Podcast » Cakrawala

Petani Sawit Berharap Empati Pemerintah Aceh

14 August 2015 - 17:30 WIB

Analis sawit dari Godrej International Ltd, Dorab E. Mistry, pada satu kesempatan pertemuan pengusaha sawit dunia dalam Indonesian Palm Oil Conference (IPOC) and 2012 Price Outlook di Nusadua Bali, awal Desember 2011 lalu, dengan sangat optimis mengatakan prospek harga sawit tahun 2012 kala itu akan menohok level Rp 1600/kg.

Lalu petani sawitpun tersenyum. Industri sawit makin booming, dengan harga kala itu terhitung membaik. Namun apa yang terjadi kemudian, kemeriahan itu hanya sejenak seiring anjloknya harga minyak mentah dunia.

Seterusnya, harga sawit di negeri ini makin fluktuatif, seiring makin ambruknya harga minyak mentah dunia, selain itu gempuran dari daratan Eropa yang minyak nabati mereka seperti minyak matahari, kedelai dan repheseed tersaingi oleh sawit.

Selain itu sawit negeri ini juga digempur dengan regulasi yang bernama roundtable sustainable palm oil (RSPO) tentang persyaratan tentang ‘sertifikasi’ produk dan budidaya sawit. Peraturan itu lansung membuat lintang pukang pengusaha sawit nasional.
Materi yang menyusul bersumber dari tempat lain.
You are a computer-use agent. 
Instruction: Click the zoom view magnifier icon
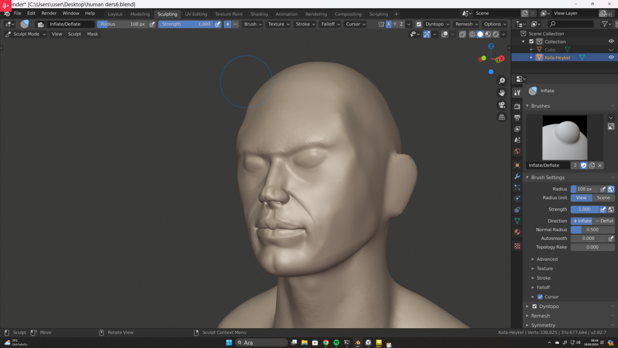[x=502, y=81]
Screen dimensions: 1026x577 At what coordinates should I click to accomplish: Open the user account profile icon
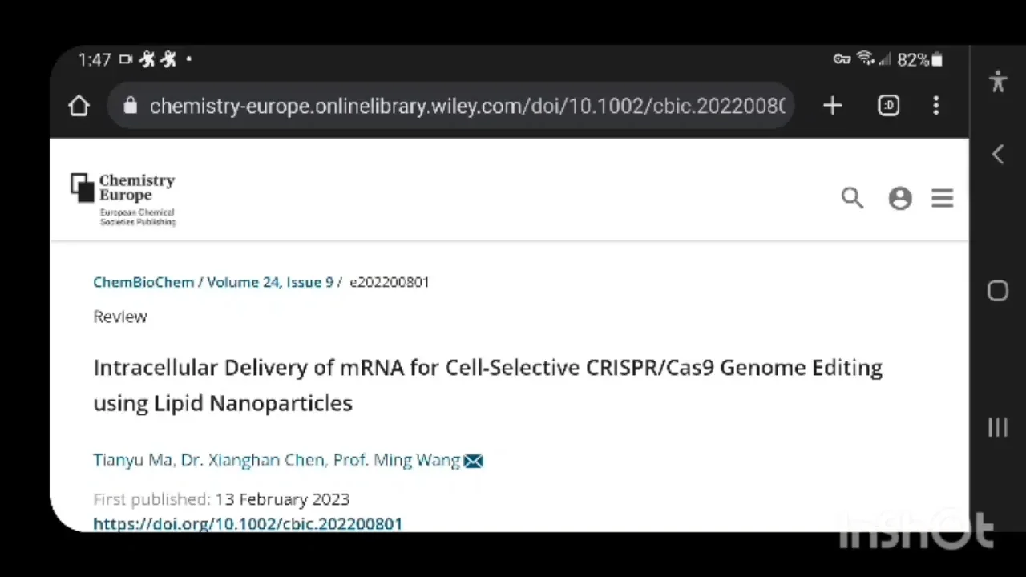click(900, 199)
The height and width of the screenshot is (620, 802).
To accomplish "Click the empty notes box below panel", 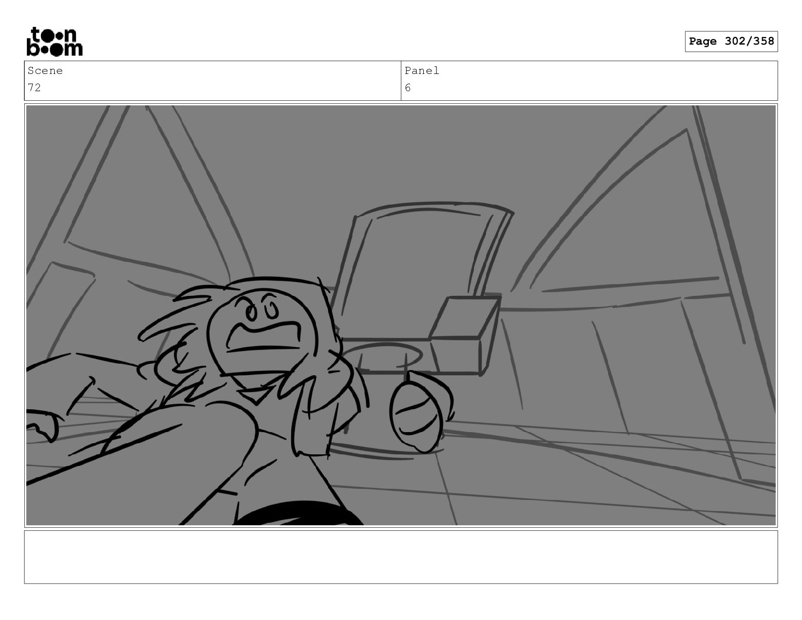I will (401, 557).
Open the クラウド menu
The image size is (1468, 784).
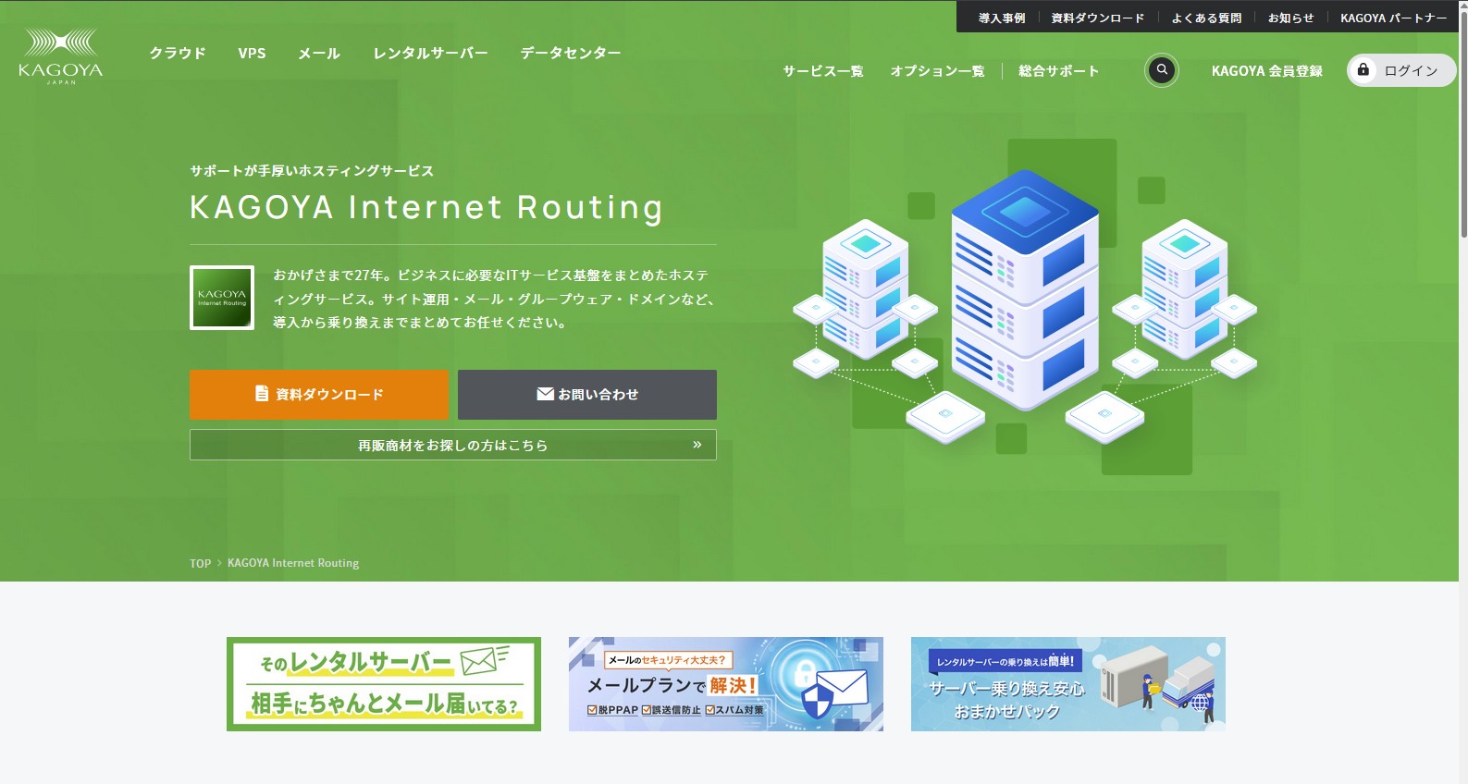178,54
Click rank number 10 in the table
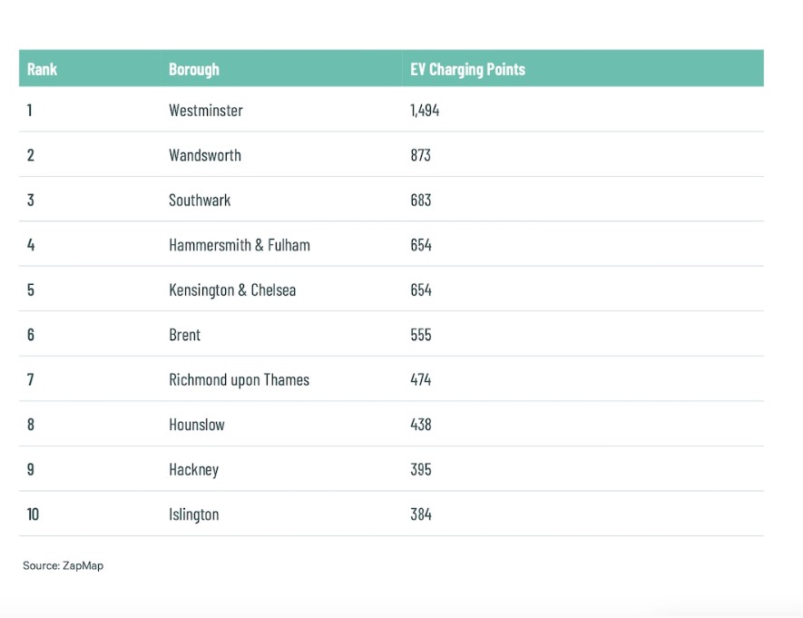Image resolution: width=803 pixels, height=618 pixels. (x=33, y=515)
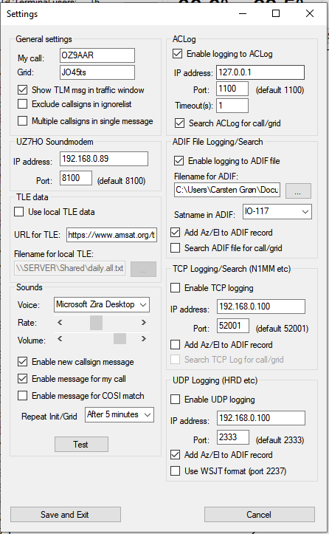Click the Rate slider left arrow
Viewport: 329px width, 534px height.
pyautogui.click(x=60, y=322)
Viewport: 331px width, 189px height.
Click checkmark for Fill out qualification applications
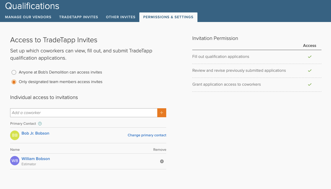point(310,57)
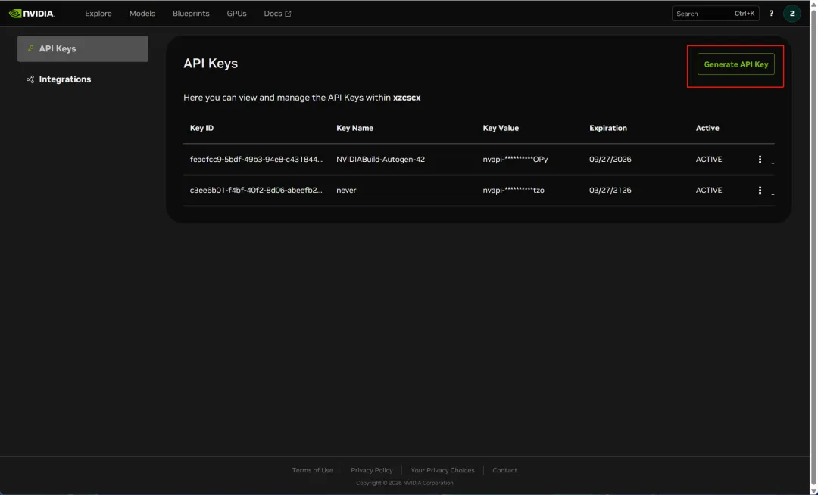Open options menu for NVIDIABuild-Autogen-42 key
The height and width of the screenshot is (495, 818).
click(x=760, y=160)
Entah karena yang menjerit adalah pemilik modal, pemerintah langsung turun tangan dengan memfasilitasi lahirnya sebuah regulasi produk sendiri, dengan nama Indonesian Sustainable Palm Oil (ISPO). Dan pengusaha sawit nasional pun menjadi lega.

Bergerak pada fenomena harga sawit dunia yang diprediksi akan terus lesu pada tahun 2015, karena harga minyak yang belum bangkit, serta di sisi lain cost produksi juga cenderung meningkat.

Direktur Eksekutif Gabungan Pengusaha Kelapa Sawit Indonesia (Gapki), M. Fadhil Hasan malah memperkirakan produksi minyak sawit akan mencapai 32,5 juta ton di 2015 dengan harganya berada di kisaran US$740-800 per ton.

Terlepas dari perkiraan itu, saat ini harga sawit tepatnya harga jual tandan buah segar (TBS) di level petani cuma Rp 500-650 per kilogram (kg), dari sebelumnya di atas Rp 1.000 per kg. Dengan perkiraan cost produksi dalam kisaran Rp 900-1000/kg, jelas petani sangat terpukul.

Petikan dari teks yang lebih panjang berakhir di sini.